Stummel in Plastiktüten

Polizisten sammelten nach einer Antiatomkundgebung Zigarettenkippen ein. Betroffene vermuten, dass sie genetisch untersucht werden sollen, um Hinweise auf militante Castor-Aktionen zu erhalten

Von Reimar Paul

Anfang des Jahres übten sich die Atomkraftgegner im vorauseilenden Gehorsam. Einige Dutzende Demonstranten trafen sich im Februar auf dem Marktplatz in Lüchow, um öffentlich Proben für DNA-Analysen abzugeben. Spucke, Haare, Hautschuppen, benutzte Taschentücher und Kondome wurden eingesammelt und in großen Glasbehältern verschlossen. „Die schicken wir an Schily, Schünemann und Beckstein“, erklärte die Bürgerinitiative (BI) Umweltschutz Lüchow-Dannenberg damals die Aktion. „Das Ergebnis der Erbgutsammlungen aus dem Wendland können die Minister dann zu gegebener Zeit auf ihren Schreibtischen begutachten und analysieren.“

Die Realität hat offenbar den satirischen Protest gegen die von den genannten Politikern befürwortete Ausweitung von Gentests bereits eingeholt. Nach einer Demonstration in Uelzen am vergangenen Samstag gegen den bevorstehenden Castortransport sollen Polizisten Zigarettenkippen der Kundgebungsteilnehmer aufgeklaubt haben. „Die Beamten hatten Handschuhe an und haben die Stummel in Plastiktüten gepackt“, berichtet ein Zeuge. Die „Antifaschistische Aktion Lüneburg/Uelzen“ hält es für wahrscheinlich, dass Polizeiexperten die Kippen nun genetisch untersuchen wollen. „Es ist davon auszugehen, dass sämtliche Zigarettenreste einer DNA-Analyse unterzogen werden“, erklärte die Gruppe gestern. Die Ergebnisse, so die Vermutung, könnten in die Ermittlungsverfahren einfließen, die teils seit Jahren wegen militanter Antiatomaktionen laufen. Um Hakenkrallen-Würfe auf elektrische Oberleitungen und Brandanschläge auf eine Eisenbahnbrücke bei Hitzacker sowie zuletzt auf eine Containersiedlung der Polizei in der Nähe von Lüchow aufzuklären, richtete das niedersächsische Landeskriminalamt Sonderkommissionen ein.

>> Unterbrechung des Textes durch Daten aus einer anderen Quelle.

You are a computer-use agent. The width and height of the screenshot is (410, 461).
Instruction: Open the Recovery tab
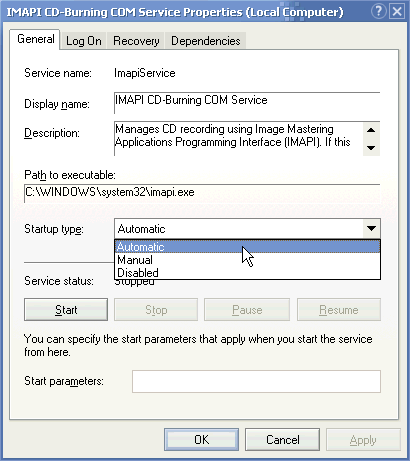[x=136, y=41]
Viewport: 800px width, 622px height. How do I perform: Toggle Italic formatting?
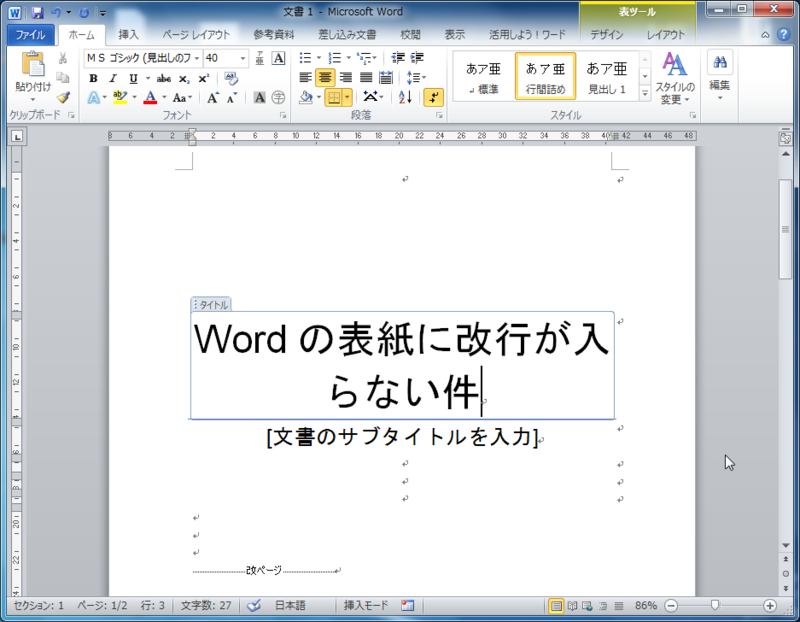click(x=113, y=78)
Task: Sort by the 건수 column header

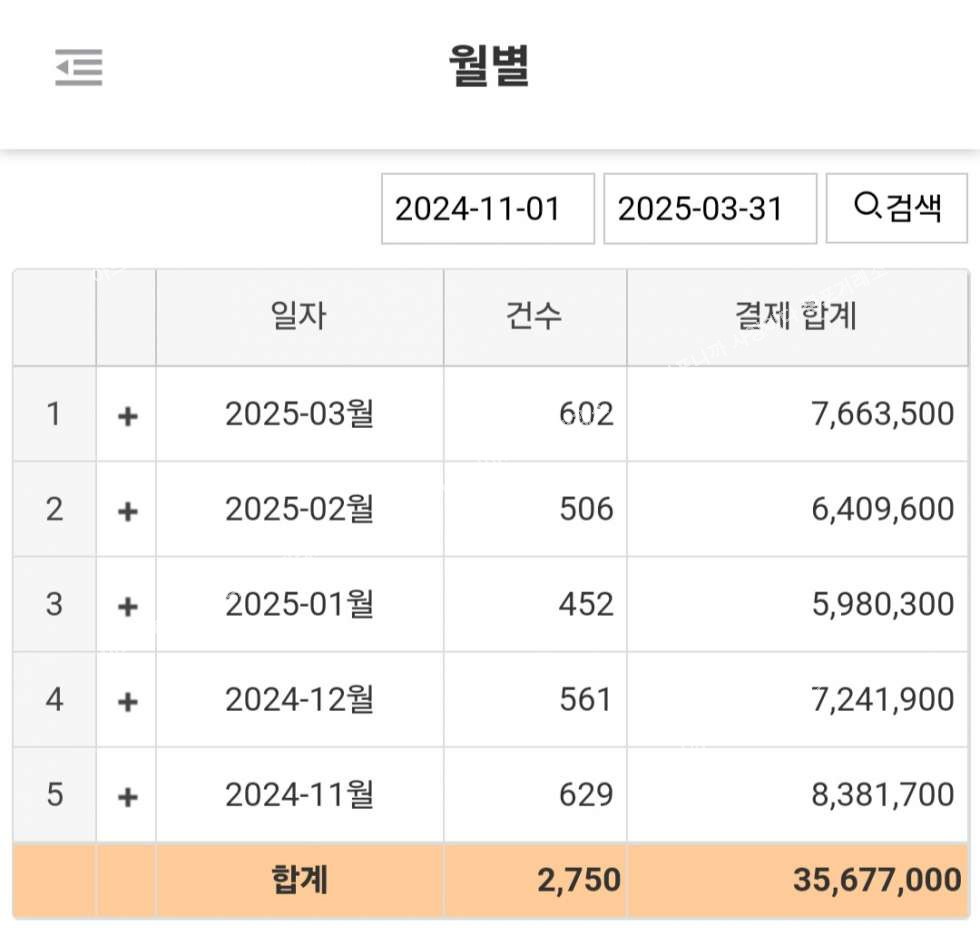Action: coord(534,317)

Dingfest machen konnten die Fahnder bislang aber niemanden. Die zuständige Polizeidirektion Lüneburg weiß angeblich auch nichts von dem Kippenauflesen. „Das hört sich an wie ein Gerücht“, so Sprecher Thomas Glieze. „Für eine vergleichende DNA-Analyse müsste man ja auch ein Gegenstück haben.“

So unangenehm und befremdlich das polizeiliche Kippensammeln auf die Betroffenen gewirkt haben mag – etwas „Illegales“ haben die Beamten auch dann nicht getan, wenn die Vorwürfe zutreffen. Schließlich wurde in Uelzen niemand aufgefordert oder gar gezwungen, eine Speichelprobe und damit seinen genetischen Fingerabdruck zu hinterlassen.

Ob DNA-Spuren an den Tabakresten und angekauten Filtern der Uelzener Castorgegner mit Daten in der Gendatei des Bundeskriminalamtes abgeglichen werden, bleibt vorerst Spekulation.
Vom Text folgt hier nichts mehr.